La question de la socialisation primaire divise la sphère féministe actuellement puisque beaucoup d'associations féministes se sont publiquement désolidarisées du collectif Féminicides par Compagnons ou Ex suite à un tweet qui avait été publié par ce collectif se référant à la socialisation primaire de personnes qui menaient une campagne de harcèlement contre lui.
En fait mon approche n'est pas de chercher une manière différente de traiter les femmes cis et les femmes trans mais vraiment de pouvoir continuer de parler de nos spécificités quand il y en a besoin.
Ce fil de discussion me laisse personnellement perplexe parce que juste après sa création, quand nous parlions de genre et de définitions (plurielles) de femme, il a été considéré transphobe de parler de parties génitales alors que tout de même à la base si on est assigné d'un genre ou l'autre à la naissance c'est sur la base de notre sexe, et qu'on est éduqué.es en fonction ensuite, et parce qu'il a été dit ensuite que la socialisation primaire était un mythe transphobe.
Bah moi je me demande comment on parle de nos réalités et vécus à toutes et tous si on accepte ça.
Ca me rend perplexe vis à vis du militantisme en ligne plus globalement parce qu'IRL avec mes ami.es trans et non binaires on parle d'organes génitaux, des oppressions qui y sont liées, de socialisation primaire, et de genre sans soucis.
Ceci et d'autres clivages sur le forum sur des questions de société importantes me font me demander au final, bien au delà de ce sujet, quels moyens utiliser pour continuer de parler ensemble. Sachant qu'on est dans un endroit particulier, déjà un forum, ce qui est une relique dans le net d'aujourd'hui, féministe, non mixte, où on prend beaucoup le temps d'écrire et d'argumenter nos idées. En fait je trouve cet espace exceptionnel, mais le dialogue m'y parait plus difficile en ce moment. Ma théorie est que c'est le reflet d'une société qui a peur, et que si les discussions restes simples avec mes proches IRL c'est parce qu'on se connait et qu'on connait les intentions des un.es et des autres, mais qu'ici de part l'anonymat on n'est jamais sûr.es d'avec qui on parle et des intentions des autres. Mais j'espère vraiment qu'on arrive à maintenir cet espace de discussion que je trouve riche. J'espère qu'il ne devienne pas un nouveau lieu de fracture.
Enfin à la base l'article parlait de réthorique TERF et je me demande personnellement si les dialogues impossibles, les tabous et les accusations de part et d'autres de mauvaises intentions ne participent pas à créer d'énormes clivages.

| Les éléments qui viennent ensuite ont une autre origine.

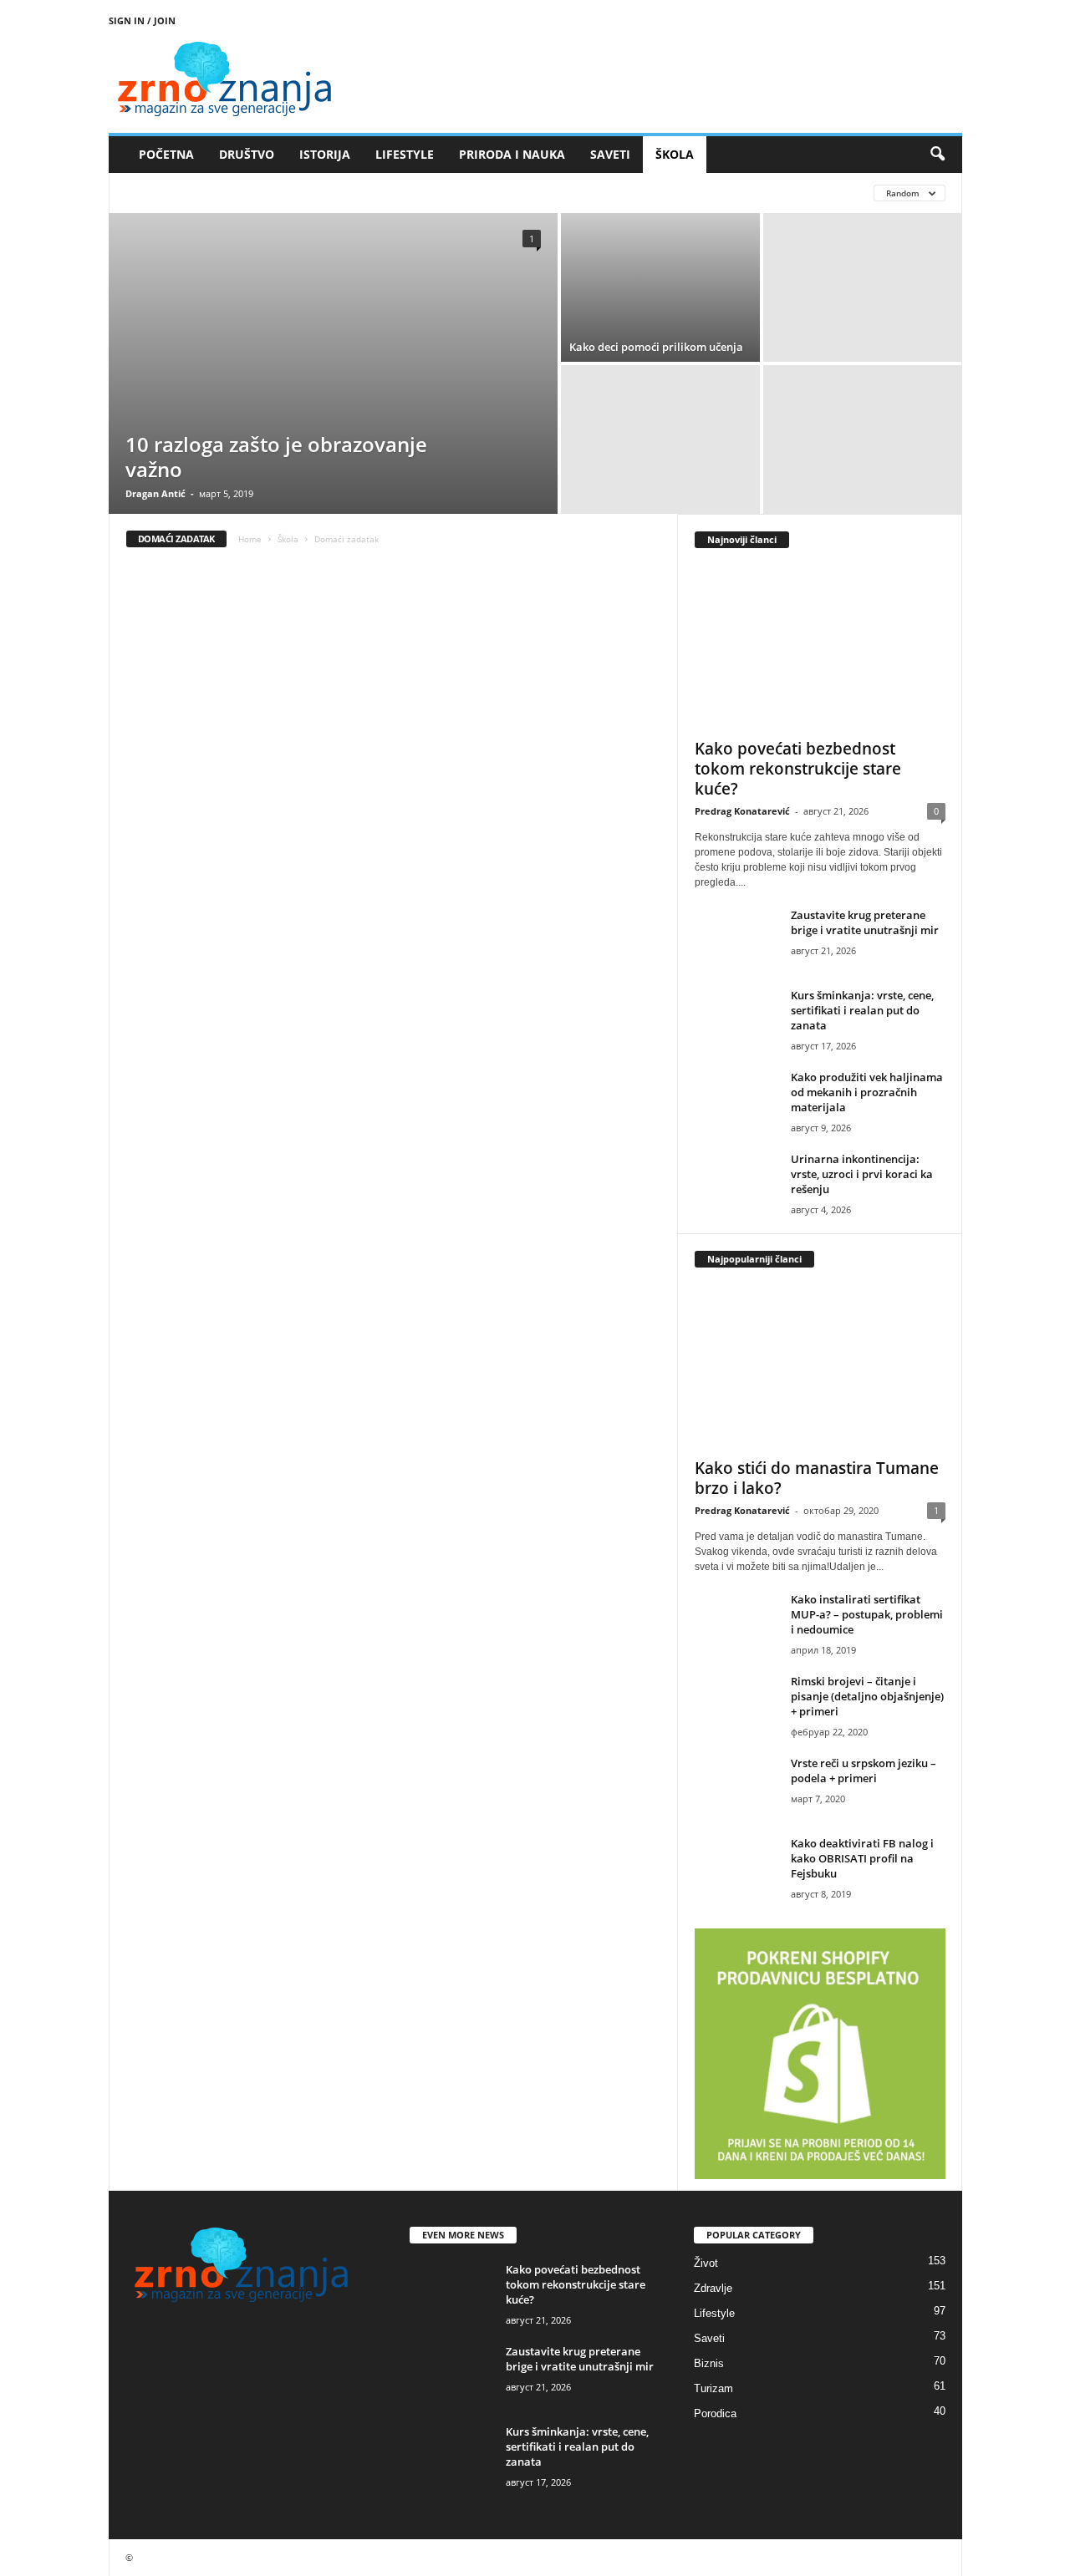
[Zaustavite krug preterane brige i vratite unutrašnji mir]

Je repense encore à ce qu'il s'est passé avec FPCE et au désastre qui s'en est suivi, à la division violente qu'il y a eue entre féministes selon le parti qu'elles prenaient, aux accusations de toute part, de haine des femmes trans, de haine des femmes cis, et je me dis qu'en ayant des discussions franches sur ce qui constitue des noeuds de tension idéologiques on pourrait peut-être éviter ça. Et pourtant je ne veux pas non plus partir dans l'injonction à la pédagogie évidemment. Donc j'essaye de faire entendre que les choses sont compliquées et qu'il y a des nuances.